Configuring Reliability for Connected Kafka

Scenario

When the Spark Streaming application is connected to Kafka and the application is restarted, the application reads data from Kafka based on the last read topic offset and the latest offset of the current topic.

If the leader of a Kafka topic fails and the offset of the Kafka leader is greatly different from that of the Kafka follower, the Kafka follower and leader are switched over after the Kafka service is restarted. As a result, the offset of the topic decreases after the Kafka service is restarted.

If the Spark Streaming application keeps running, the start position for reading Kafka data is greater than the end position because the offset of the topic in Kafka decreases. As a result, the application cannot read data from Kafka and reports an error.
Before restarting the Kafka service, stop the Spark Streaming application. After the Kafka service is restarted, restart the Spark Streaming application to restore the application from the checkpoint. In this case, the Spark Streaming application records the offset position read before the termination and uses the position as the reference to read subsequent data. The Kafka offset decreases (for example, from 100,000 to 10,000). Spark Streaming consumes data only after the offset of the Kafka leader increases to 100,000. As a result, the newly sent data whose offset is between 10,000 and 100,000 is lost.

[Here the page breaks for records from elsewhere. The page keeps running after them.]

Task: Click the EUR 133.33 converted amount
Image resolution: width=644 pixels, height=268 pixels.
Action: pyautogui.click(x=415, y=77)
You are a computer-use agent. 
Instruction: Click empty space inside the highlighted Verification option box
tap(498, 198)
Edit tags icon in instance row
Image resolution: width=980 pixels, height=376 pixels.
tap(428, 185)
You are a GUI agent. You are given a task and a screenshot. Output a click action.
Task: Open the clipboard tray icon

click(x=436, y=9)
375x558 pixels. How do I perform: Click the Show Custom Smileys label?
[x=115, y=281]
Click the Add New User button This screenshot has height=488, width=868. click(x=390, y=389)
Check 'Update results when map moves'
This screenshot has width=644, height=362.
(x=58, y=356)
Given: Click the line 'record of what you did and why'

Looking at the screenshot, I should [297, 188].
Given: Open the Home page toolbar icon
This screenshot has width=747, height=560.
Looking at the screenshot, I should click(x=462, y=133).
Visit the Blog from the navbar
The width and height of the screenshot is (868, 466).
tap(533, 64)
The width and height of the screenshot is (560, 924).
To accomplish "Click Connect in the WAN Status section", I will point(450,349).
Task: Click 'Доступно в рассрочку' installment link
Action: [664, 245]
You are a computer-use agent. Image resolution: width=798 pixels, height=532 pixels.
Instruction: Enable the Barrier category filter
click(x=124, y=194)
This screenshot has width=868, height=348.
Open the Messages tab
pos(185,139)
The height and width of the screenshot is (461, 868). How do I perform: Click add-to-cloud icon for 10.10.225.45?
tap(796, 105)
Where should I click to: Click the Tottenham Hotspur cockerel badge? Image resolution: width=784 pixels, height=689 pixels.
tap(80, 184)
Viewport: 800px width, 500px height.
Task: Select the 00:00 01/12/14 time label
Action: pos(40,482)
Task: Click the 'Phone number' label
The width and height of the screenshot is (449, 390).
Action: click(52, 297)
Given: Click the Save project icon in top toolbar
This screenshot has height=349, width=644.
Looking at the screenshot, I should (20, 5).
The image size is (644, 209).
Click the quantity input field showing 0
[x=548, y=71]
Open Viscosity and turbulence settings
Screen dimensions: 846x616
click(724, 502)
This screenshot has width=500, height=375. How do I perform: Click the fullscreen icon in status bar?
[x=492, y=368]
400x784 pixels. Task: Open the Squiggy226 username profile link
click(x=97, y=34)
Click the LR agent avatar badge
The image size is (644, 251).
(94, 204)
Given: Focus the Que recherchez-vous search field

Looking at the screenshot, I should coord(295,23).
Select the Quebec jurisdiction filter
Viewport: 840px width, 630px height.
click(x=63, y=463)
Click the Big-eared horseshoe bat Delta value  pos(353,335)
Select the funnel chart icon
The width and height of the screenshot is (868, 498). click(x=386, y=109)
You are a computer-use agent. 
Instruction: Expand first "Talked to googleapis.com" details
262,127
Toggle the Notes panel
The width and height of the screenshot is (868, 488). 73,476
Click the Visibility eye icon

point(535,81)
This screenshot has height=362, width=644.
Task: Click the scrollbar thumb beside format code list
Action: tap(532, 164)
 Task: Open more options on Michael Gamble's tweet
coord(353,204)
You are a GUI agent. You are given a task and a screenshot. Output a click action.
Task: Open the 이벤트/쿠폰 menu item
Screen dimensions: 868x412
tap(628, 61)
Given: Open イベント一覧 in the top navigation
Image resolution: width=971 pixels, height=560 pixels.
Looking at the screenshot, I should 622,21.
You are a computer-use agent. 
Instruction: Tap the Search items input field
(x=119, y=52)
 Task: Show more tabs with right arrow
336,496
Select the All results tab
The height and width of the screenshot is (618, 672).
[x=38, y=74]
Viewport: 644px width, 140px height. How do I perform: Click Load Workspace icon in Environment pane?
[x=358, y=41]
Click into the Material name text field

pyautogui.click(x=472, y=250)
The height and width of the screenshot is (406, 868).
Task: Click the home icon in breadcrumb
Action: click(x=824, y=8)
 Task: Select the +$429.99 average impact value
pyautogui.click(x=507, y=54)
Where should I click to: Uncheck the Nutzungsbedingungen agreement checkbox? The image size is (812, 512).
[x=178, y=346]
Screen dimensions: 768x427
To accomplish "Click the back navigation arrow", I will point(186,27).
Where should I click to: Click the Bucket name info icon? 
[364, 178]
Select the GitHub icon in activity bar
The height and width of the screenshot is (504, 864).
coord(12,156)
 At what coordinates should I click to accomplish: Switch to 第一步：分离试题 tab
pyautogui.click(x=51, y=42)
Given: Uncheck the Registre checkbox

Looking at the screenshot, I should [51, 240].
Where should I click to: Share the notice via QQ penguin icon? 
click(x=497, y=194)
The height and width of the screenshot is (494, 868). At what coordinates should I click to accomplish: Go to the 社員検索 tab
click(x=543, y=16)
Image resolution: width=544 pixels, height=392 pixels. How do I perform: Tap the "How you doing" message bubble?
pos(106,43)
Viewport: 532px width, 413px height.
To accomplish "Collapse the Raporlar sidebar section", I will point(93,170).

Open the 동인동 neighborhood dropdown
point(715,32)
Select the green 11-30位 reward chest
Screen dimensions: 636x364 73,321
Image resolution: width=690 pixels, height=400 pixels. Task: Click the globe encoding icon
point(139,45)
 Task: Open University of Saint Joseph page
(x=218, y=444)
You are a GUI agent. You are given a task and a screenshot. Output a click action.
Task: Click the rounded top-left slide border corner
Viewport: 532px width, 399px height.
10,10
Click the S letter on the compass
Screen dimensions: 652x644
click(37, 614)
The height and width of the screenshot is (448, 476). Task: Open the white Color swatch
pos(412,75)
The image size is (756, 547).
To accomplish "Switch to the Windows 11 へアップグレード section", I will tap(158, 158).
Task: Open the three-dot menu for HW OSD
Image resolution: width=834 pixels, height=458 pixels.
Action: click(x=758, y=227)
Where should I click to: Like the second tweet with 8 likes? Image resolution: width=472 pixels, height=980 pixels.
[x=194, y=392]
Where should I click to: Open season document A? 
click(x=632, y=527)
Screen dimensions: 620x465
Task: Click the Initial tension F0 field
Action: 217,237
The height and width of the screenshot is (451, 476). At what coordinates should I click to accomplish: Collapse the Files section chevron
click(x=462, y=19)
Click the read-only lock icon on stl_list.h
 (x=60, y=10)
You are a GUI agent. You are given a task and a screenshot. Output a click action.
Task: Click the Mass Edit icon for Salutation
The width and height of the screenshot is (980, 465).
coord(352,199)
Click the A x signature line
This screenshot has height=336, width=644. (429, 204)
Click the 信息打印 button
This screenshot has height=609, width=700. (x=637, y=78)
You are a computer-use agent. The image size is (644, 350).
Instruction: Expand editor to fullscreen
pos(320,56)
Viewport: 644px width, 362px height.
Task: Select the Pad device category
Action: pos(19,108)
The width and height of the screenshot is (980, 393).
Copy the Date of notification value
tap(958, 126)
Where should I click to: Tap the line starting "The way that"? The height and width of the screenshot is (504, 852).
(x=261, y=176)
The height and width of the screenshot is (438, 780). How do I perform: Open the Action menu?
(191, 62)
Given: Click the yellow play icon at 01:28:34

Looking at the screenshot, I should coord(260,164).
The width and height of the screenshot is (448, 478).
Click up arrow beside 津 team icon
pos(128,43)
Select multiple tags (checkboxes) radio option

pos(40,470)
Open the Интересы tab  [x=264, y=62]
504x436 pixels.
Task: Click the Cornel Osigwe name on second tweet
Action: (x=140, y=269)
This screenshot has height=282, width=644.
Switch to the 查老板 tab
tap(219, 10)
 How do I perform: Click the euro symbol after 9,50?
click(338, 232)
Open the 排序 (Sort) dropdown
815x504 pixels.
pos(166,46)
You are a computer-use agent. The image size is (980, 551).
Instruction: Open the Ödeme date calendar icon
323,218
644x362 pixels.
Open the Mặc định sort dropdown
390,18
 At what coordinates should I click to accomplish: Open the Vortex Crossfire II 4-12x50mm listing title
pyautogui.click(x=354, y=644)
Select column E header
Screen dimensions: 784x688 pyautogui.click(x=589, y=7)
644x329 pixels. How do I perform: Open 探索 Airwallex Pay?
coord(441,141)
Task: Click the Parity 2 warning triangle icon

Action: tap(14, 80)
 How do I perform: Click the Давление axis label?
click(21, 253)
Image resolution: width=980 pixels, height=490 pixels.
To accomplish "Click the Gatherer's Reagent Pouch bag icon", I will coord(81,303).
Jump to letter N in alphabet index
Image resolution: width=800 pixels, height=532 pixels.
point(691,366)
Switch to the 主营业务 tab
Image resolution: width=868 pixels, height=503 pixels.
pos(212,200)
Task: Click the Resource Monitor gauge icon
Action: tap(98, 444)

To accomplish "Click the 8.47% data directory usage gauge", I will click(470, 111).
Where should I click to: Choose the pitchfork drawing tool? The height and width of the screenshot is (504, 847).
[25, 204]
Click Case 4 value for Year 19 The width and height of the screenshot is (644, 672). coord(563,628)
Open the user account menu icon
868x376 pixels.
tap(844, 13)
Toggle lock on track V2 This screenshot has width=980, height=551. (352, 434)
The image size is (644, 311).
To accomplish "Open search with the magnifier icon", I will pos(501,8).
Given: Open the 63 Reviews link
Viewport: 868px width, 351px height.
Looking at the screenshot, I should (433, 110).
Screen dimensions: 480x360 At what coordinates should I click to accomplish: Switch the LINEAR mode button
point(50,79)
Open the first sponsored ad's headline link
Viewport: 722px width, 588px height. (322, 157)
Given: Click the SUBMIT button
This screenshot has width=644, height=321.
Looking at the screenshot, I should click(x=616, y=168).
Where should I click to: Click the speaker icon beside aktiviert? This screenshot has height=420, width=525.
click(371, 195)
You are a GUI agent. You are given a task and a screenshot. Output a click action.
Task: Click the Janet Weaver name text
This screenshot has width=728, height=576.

To resolve the preceding problem, you can configure reliability for Kafka connected to Spark Streaming. After the reliability function of connected Kafka is enabled:

If the offset of a topic in Kafka decreases when the Spark Streaming application is running, the latest offset of the topic in Kafka is used as the start position for reading Kafka data and subsequent data is read.
For a task that has been generated but has not been scheduled, if the read Kafka offset is greater than the latest offset of the topic in Kafka, the task fails to be executed.

If a large number of tasks fail, the Executor is added to the blacklist. As a result, subsequent tasks cannot be deployed and run. If this happens, you can set spark.blacklist.enabled to disable the blacklist function. The blacklist function is enabled by default.
If the offset of a topic in Kafka decreases, the Spark Streaming application restarts to restore the unfinished tasks. If the read Kafka offset range is greater than the latest offset of the topic in Kafka, the task is directly discarded.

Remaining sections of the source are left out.